The employment agreements for Mr. Fontaine, Mr. DeMatteo and Mr. Carlson will automatically renew in April
2009 for a period of one year as no notice of non-renewal was given.
Each of the employment agreements was amended and restated on December 31, 2008 to bring them into
compliance with Section 409A of the Internal Revenue Code of 1986, as amended, enacted as part of the American
Jobs Creation Act of 2004. The minimum annual salaries during the term of employment under the amended and
restated employment agreements for Messrs. Fontaine, DeMatteo, Raines, Carlson and Bartel shall be no less than
$650,000, $535,000, $900,000, $350,000 and $400,000, respectively. The Board of Directors of the Company has
set Messrs. Fontaine’s, DeMatteo’s, Raines’, Carlson’s and Bartel’s annual salaries for fiscal 2009 at $1,200,000,
$1,250,000, $920,000, $500,000 and $500,000, respectively.

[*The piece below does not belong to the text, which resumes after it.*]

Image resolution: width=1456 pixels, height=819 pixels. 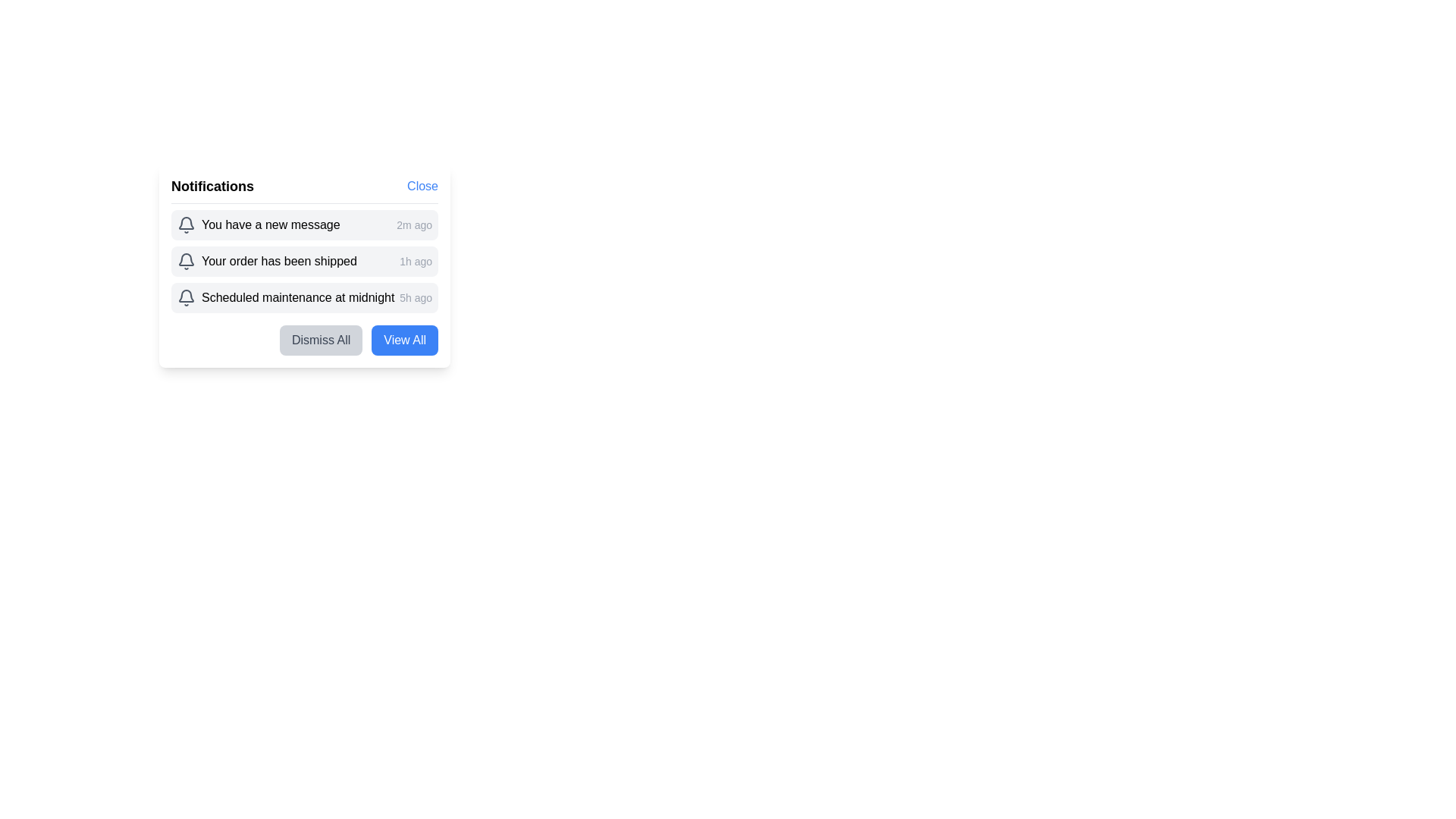 What do you see at coordinates (185, 298) in the screenshot?
I see `the notification icon indicating an alert for 'Scheduled maintenance at midnight', which is the first component in its row and aligned to the left of the text content` at bounding box center [185, 298].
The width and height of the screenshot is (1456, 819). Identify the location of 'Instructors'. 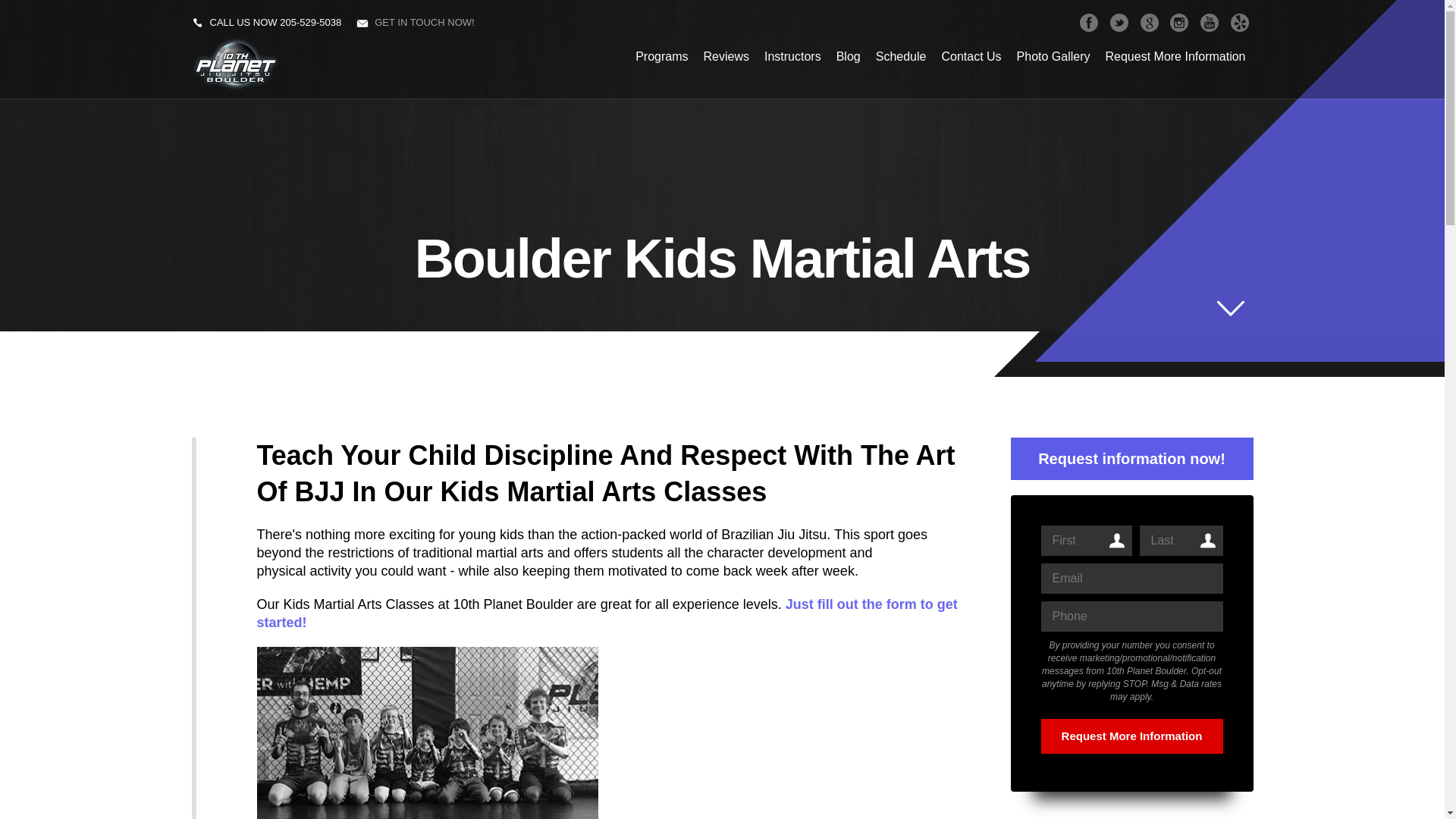
(760, 55).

As of January 31, 2009, we had standby letters of credit outstanding in the amount of $7.7 million and had bank
guarantees outstanding in the amount of $12.9 million, $7.9 million of which are cash collateralized.

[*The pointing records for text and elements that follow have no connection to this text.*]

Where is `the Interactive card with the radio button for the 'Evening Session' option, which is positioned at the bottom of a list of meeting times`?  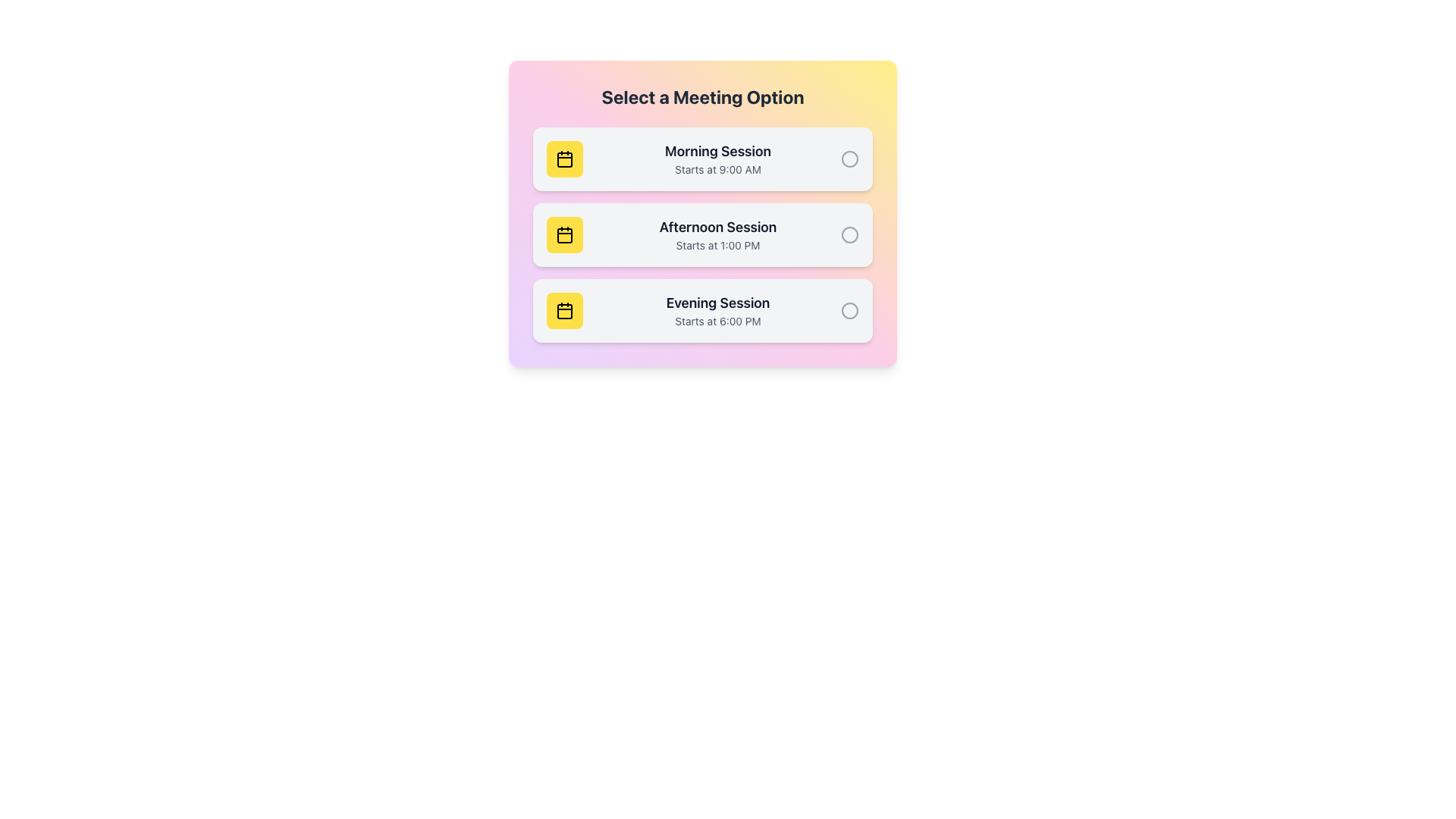
the Interactive card with the radio button for the 'Evening Session' option, which is positioned at the bottom of a list of meeting times is located at coordinates (701, 309).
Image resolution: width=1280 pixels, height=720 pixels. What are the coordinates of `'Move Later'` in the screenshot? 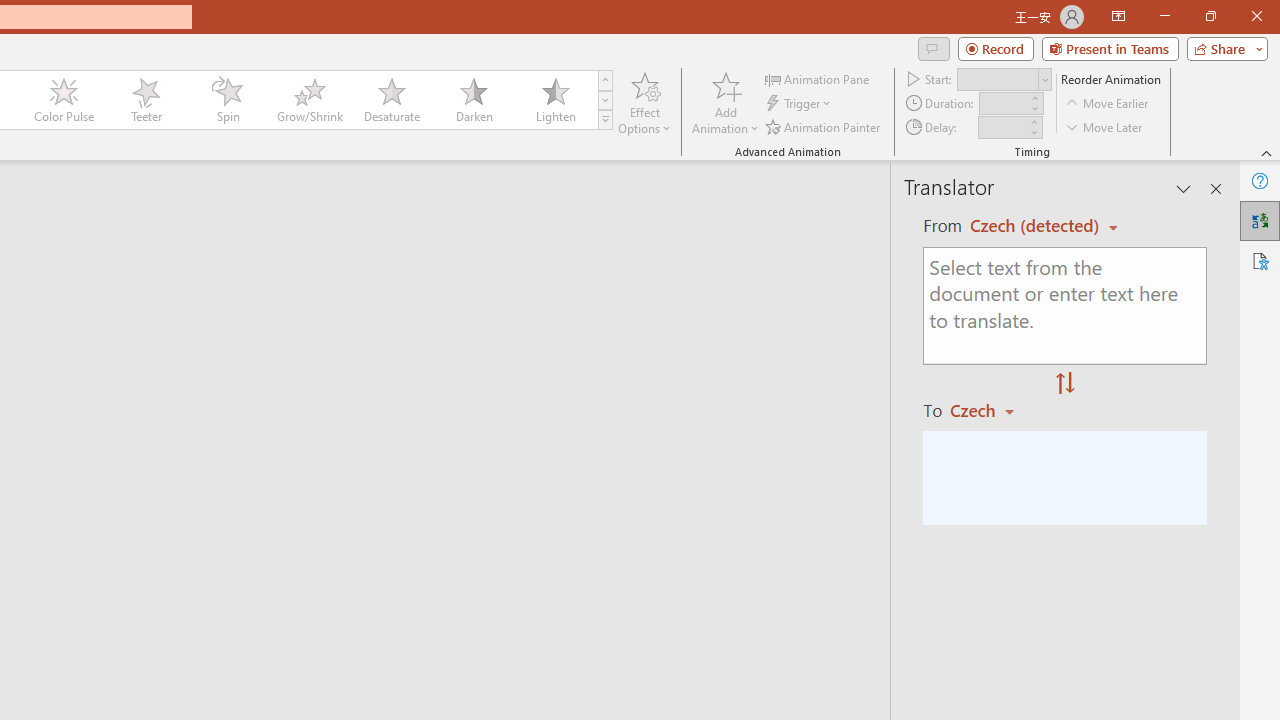 It's located at (1104, 127).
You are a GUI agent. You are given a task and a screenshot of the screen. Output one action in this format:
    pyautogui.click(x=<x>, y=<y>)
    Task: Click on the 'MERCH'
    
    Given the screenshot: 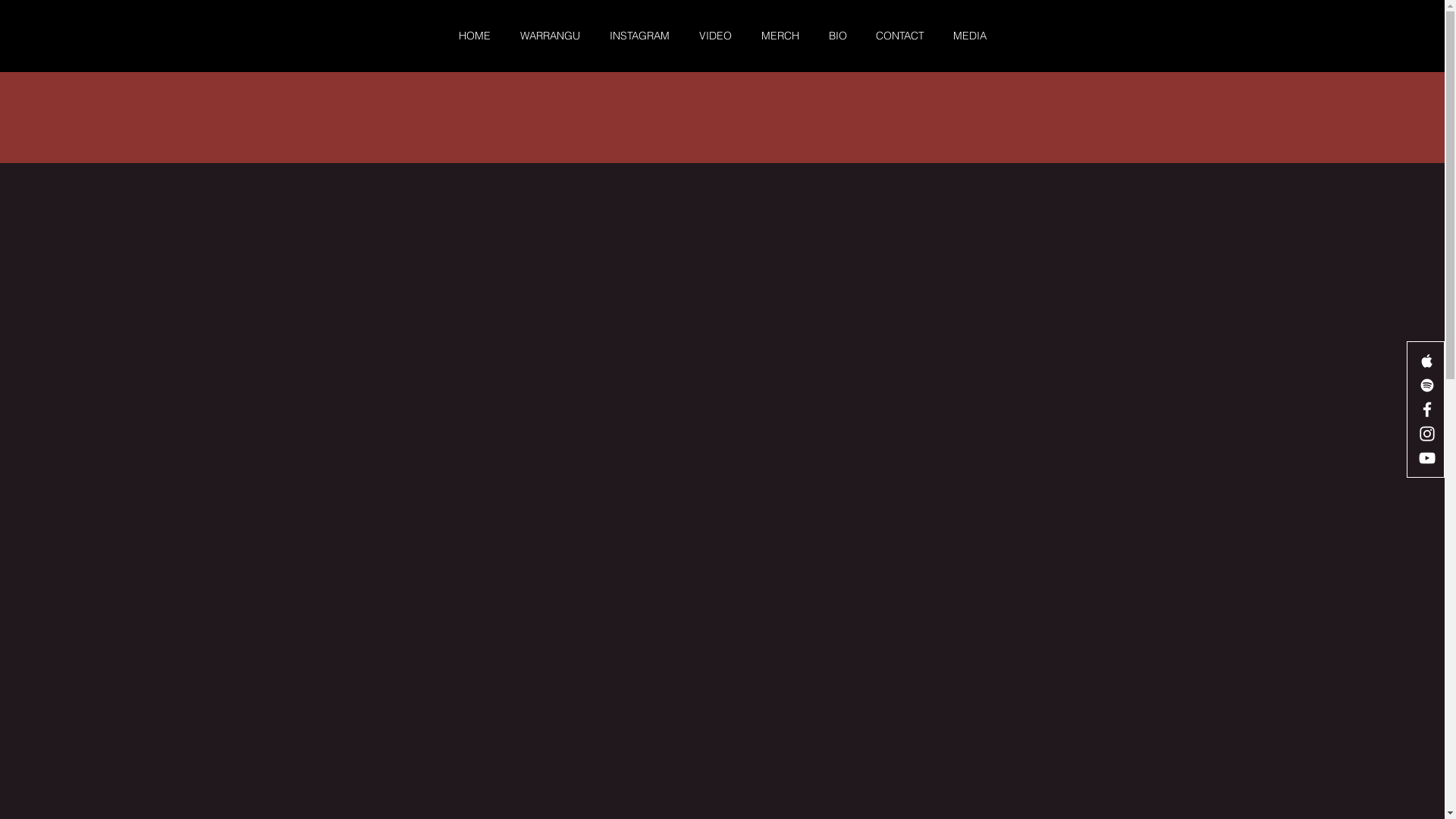 What is the action you would take?
    pyautogui.click(x=780, y=35)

As of January 31, 2009, the Company had $32.2 million of income tax liability, including accrued interest and
penalties related to unrecognized tax benefits in other long-term liabilities in its consolidated balance sheet. At the time of
this filing, the settlement period for the noncurrent portion of our income tax liability cannot be determined. In addition,
any payments related to unrecognized tax benefits would be partially offset by reductions in payments in other
jurisdictions.
In 2003, the Company purchased a 51% controlling interest in GameStop Group Limited. Under the terms of
the purchase agreement, the individual owners of the remaining 49% interest have the ability to require the
Company to purchase their remaining shares in incremental percentages at a price to be determined based partially
on the Company’s price to earnings ratio and GameStop Group Limited’s earnings. In June 2008, additional shares
representing an interest of approximately 16% were purchased by the Company. The Company already consolidates
the results of GameStop Group Limited; therefore, any additional amounts acquired will not have a material effect
on the Company’s financial statements.
Off-Balance Sheet Arrangements
As of January 31, 2009, the Company had no off-balance sheet arrangements as defined in Item 303 of
Regulation S-K.
Impact of Inflation
We do not believe that inflation has had a material effect on our net sales or results of operations.
Certain Relationships and Related Transactions
The Company operates departments within nine bookstores operated by Barnes & Noble, a related party through
a common stockholder who is chairman of the board of directors of Barnes & Noble and a member of the Company’s
Board of Directors. The Company pays a license fee to Barnes & Noble on the gross sales of such departments. The
Company deems the license fee to be reasonable and based upon terms equivalent to those that would prevail in an
arm’s length transaction. During the 52 weeks ended January 31, 2009 and February 2, 2008 and the 53 weeks ended
February 3, 2007, these charges amounted to $1.3 million, $1.2 million and $1.0 million, respectively.